■ **WORK REQUEST**
Could you retype the part of the items that opens with the line containing "At what (x,y)" and closes with the end of the items, leaving the pictures out?

---------------

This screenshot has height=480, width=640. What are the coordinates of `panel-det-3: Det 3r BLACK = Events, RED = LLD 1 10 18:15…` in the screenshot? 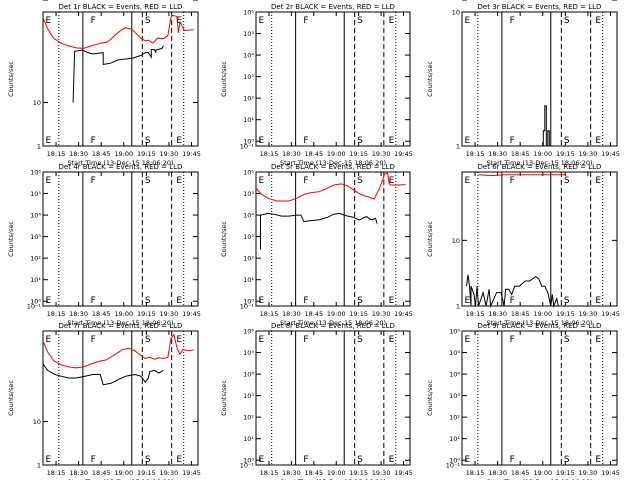 It's located at (523, 85).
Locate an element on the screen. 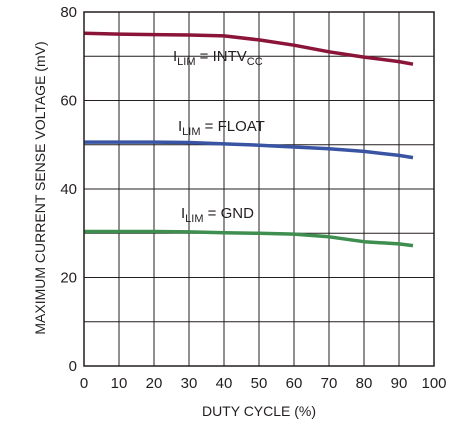 The image size is (464, 423). y-tick-label: 60 is located at coordinates (68, 102).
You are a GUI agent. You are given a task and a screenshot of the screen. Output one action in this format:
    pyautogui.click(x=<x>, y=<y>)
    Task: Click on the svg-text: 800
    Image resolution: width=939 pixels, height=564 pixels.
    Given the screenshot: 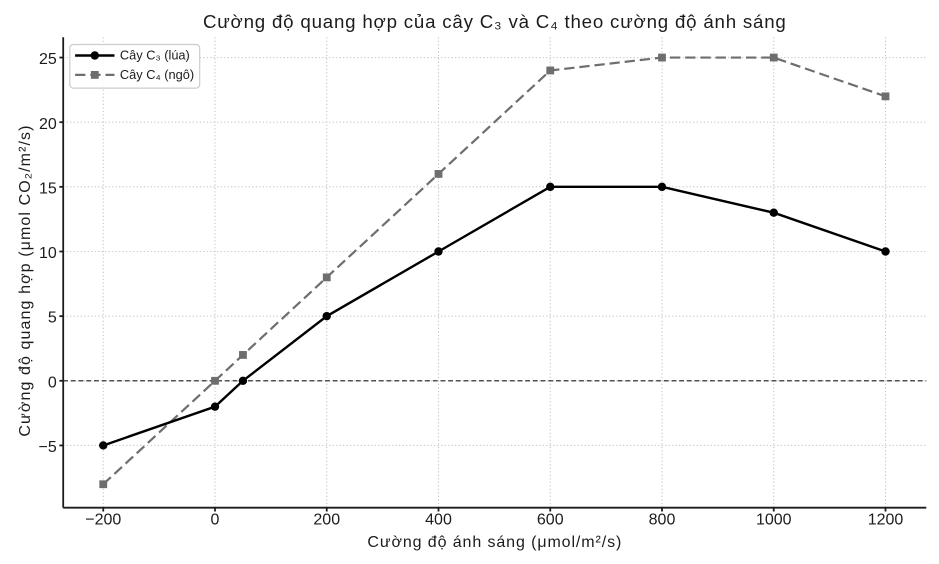 What is the action you would take?
    pyautogui.click(x=662, y=520)
    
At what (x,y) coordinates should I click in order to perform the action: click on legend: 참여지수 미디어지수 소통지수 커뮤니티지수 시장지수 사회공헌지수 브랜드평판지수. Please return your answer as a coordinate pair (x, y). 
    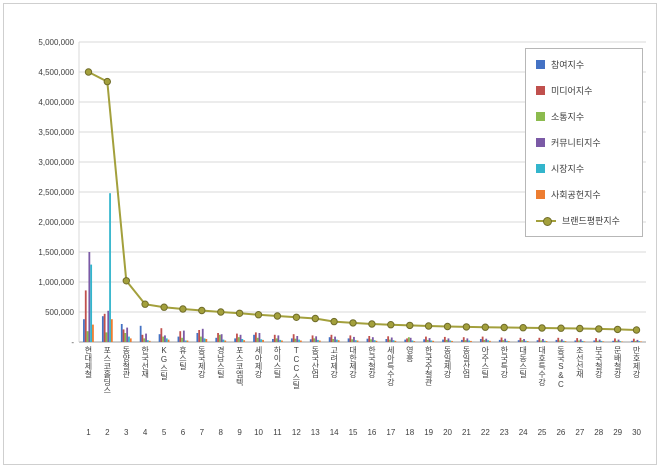
    Looking at the image, I should click on (584, 142).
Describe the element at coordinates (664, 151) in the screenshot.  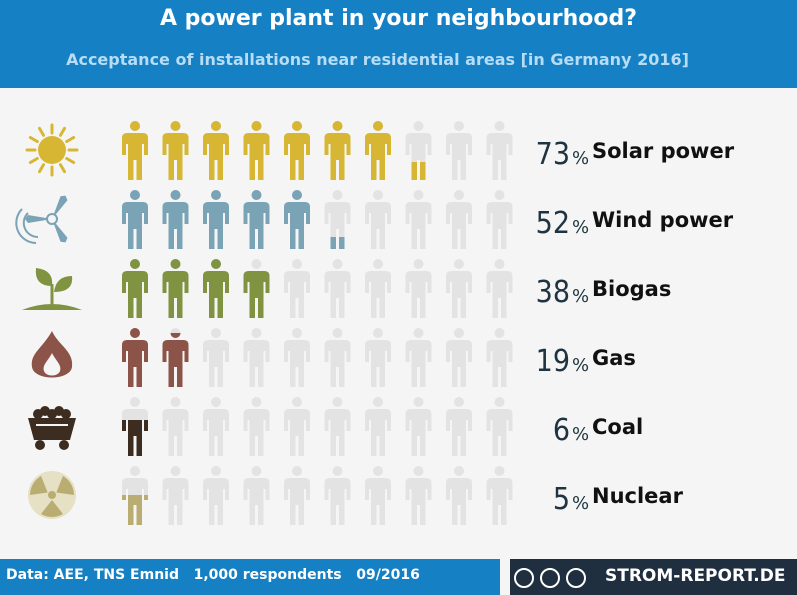
I see `category-label: Solar power` at that location.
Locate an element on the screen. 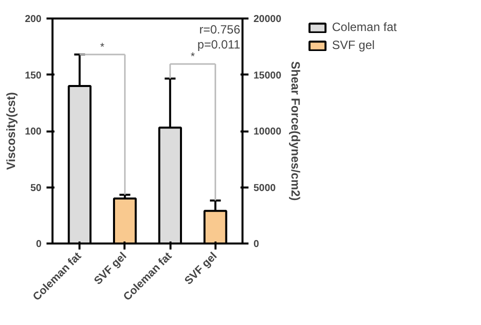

---------------

■ **OUTPUT OF THE TASK**
At what (x,y) coordinates should I click in order to perform the action: click on legend: 참여지수 미디어지수 소통지수 커뮤니티지수 시장지수 사회공헌지수 브랜드평판지수. Please return your answer as a coordinate pair (x, y). 
    Looking at the image, I should click on (584, 142).
Describe the element at coordinates (664, 151) in the screenshot.  
I see `category-label: Solar power` at that location.
Locate an element on the screen. 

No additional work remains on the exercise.